As you can see, I've installed a few things on my base VM and taken snapshots along the way. Further clones can be made off any snapshot.

If you plan on simultaneously running multiple VMs which share the same origin, make sure that you've customised them such that they have different network MAC addresses, IP address and host names. If you don't, many hours of fun and hilarity will ensue.

Step 7: Auto-mount ZFS volumes at login

Since I regularly use my VM's I wanted to have them auto-mount when I login. I did this by adding my sparse-image bundle to my login items in System Preferences.

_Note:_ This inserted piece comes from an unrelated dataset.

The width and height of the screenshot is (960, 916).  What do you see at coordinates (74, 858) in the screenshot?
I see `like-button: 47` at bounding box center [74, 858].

You will get an error when mounting such ZFS formatted disk-images, however it can be safely ignored:

The volume mounts just fine.

Step 8: Unmounting ZFS volumes

This is where I've had a few kernel panics. The trick seems to be to get ZFS to unmount its mounted file-systems before trying to eject the sparse disk bundle (the "outer" volume). For each file-system in your ZFS sparse disk bundle:
$ sudo zfs unmount {filesystem}
Now you should be able to safely eject.


ZFS on OS X is not quite up to Apple's production release standards yet. However, for the brave of heart, it can prove quite a useful little tool in a tight corner. This article has explored one tiny aspect of the basics of what ZFS can do. If Apple can port all the awesome goodness that Sun have created, and merge it into their next release (much like they did when they took DTrace and created Instruments), then it will be a pretty cool achievement.